Request:
Repeat the lines in the records verbatim, from the line containing "Task: Expand Project/Location" through the line containing "Action: click(x=234, y=221)", and nothing else.

Extracted data:
• • •

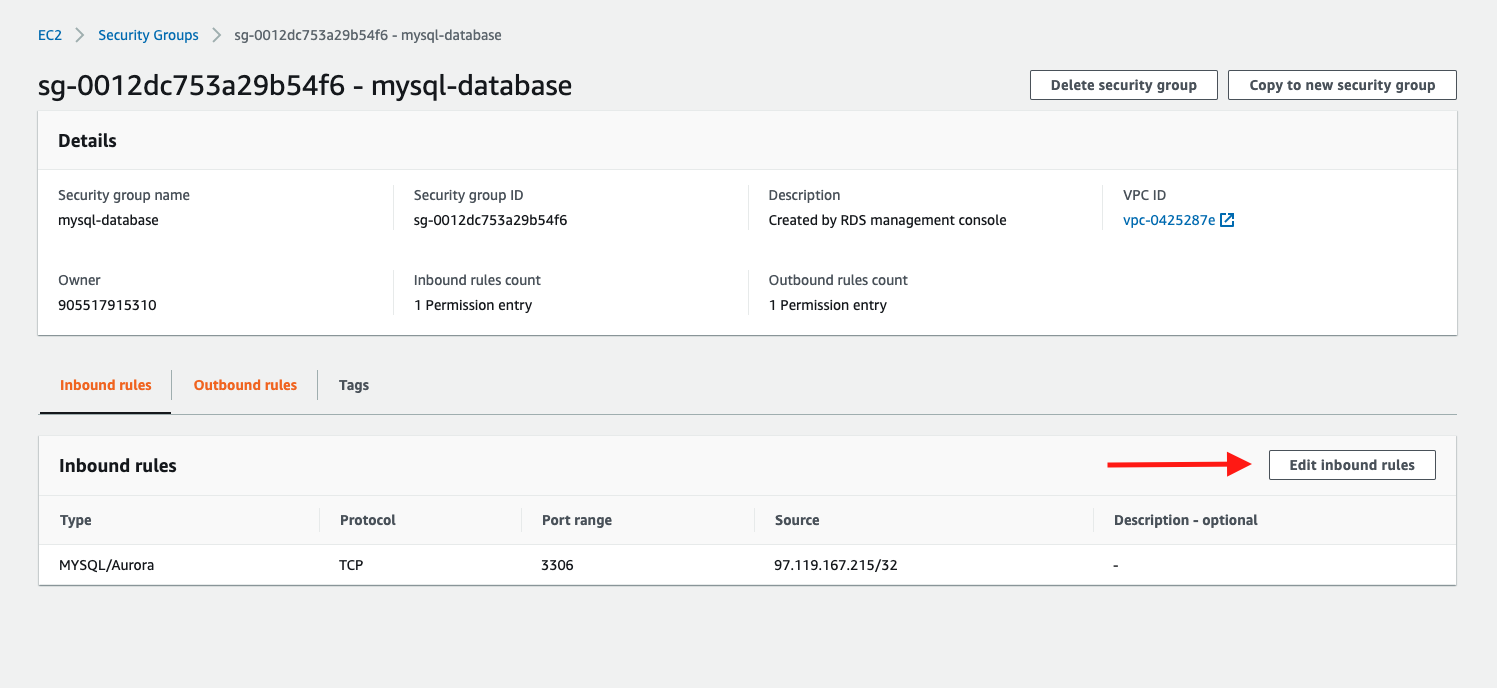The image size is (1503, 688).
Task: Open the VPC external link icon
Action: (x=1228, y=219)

• • •

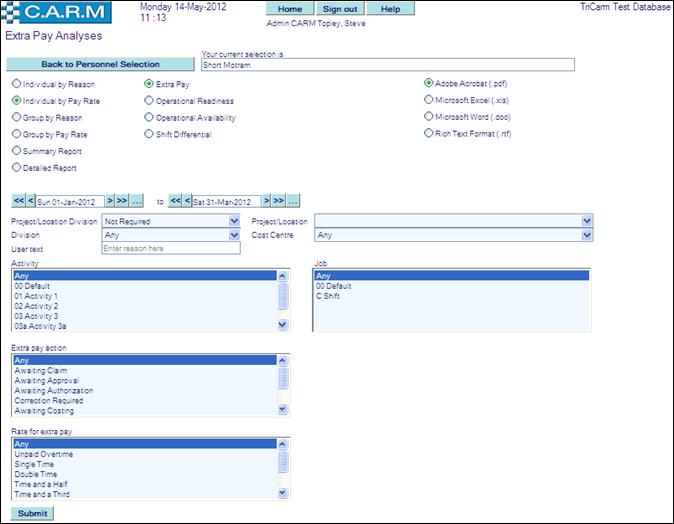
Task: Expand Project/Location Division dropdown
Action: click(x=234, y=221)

• • •

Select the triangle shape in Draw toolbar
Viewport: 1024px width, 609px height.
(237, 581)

• • •

Task result:
Task: Expand Project/Location Division dropdown
Action: click(x=234, y=221)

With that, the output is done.